◆ Stated goal
Write out the material word for word, starting with the line that contains "Add another destination with plus icon" and going on through the last line of the material.

◆ Records provided
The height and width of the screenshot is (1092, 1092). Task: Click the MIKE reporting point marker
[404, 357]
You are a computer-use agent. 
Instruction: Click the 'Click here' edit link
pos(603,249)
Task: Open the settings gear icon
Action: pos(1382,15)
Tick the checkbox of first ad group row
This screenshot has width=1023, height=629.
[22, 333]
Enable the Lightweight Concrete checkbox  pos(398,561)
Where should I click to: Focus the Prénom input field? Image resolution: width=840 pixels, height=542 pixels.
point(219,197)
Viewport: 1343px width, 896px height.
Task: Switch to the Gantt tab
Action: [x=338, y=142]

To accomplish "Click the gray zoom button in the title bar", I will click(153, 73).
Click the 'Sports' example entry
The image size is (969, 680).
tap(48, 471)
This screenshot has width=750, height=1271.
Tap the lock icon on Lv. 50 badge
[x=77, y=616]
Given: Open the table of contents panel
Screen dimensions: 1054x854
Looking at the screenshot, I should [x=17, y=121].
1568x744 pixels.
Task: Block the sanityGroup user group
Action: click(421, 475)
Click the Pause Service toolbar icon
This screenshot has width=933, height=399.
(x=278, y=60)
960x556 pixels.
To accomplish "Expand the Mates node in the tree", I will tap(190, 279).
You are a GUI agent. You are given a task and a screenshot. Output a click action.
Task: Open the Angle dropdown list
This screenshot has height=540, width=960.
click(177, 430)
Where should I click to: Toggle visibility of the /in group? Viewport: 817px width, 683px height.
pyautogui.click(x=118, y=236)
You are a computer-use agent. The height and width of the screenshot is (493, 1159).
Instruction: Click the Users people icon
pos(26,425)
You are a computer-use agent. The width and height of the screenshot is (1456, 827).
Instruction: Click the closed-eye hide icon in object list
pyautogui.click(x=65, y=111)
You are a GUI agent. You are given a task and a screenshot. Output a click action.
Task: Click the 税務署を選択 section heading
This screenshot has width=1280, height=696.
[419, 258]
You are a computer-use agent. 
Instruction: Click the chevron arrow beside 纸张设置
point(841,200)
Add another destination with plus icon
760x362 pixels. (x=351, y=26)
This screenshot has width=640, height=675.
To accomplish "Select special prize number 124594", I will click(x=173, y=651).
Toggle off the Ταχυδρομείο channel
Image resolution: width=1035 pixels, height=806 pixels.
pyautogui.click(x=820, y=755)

◆ Solution for this exercise
Add another destination with plus icon
760x362 pixels. (x=351, y=26)
This screenshot has width=640, height=675.
To accomplish "Select special prize number 124594", I will click(x=173, y=651).
Toggle off the Ταχυδρομείο channel
Image resolution: width=1035 pixels, height=806 pixels.
pyautogui.click(x=820, y=755)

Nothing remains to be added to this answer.